[[ Input data open ]]

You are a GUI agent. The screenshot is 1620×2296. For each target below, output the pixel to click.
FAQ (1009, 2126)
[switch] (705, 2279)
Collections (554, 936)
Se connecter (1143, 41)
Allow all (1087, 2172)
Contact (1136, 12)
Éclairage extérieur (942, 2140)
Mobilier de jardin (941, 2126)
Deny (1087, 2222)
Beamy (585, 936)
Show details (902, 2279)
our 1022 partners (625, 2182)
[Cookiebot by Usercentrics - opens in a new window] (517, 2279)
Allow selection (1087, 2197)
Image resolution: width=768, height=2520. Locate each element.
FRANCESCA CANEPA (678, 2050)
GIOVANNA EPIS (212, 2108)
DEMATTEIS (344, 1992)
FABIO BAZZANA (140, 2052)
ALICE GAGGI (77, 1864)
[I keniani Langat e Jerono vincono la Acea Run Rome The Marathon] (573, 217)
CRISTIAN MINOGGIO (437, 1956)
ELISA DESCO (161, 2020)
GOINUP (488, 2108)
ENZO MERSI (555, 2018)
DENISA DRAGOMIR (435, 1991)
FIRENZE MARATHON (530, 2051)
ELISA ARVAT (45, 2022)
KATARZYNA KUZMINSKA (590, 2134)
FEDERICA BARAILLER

[[ Input data closed ]]

__What you will do__
Output, unchanged, the lines from the line with "DEMATTEIS (344, 1992)" through the final line of the material.

__Task output__
DEMATTEIS (344, 1992)
FABIO BAZZANA (140, 2052)
ALICE GAGGI (77, 1864)
[I keniani Langat e Jerono vincono la Acea Run Rome The Marathon] (573, 217)
CRISTIAN MINOGGIO (437, 1956)
ELISA DESCO (161, 2020)
GOINUP (488, 2108)
ENZO MERSI (555, 2018)
DENISA DRAGOMIR (435, 1991)
FIRENZE MARATHON (530, 2051)
ELISA ARVAT (45, 2022)
KATARZYNA KUZMINSKA (590, 2134)
FEDERICA BARAILLER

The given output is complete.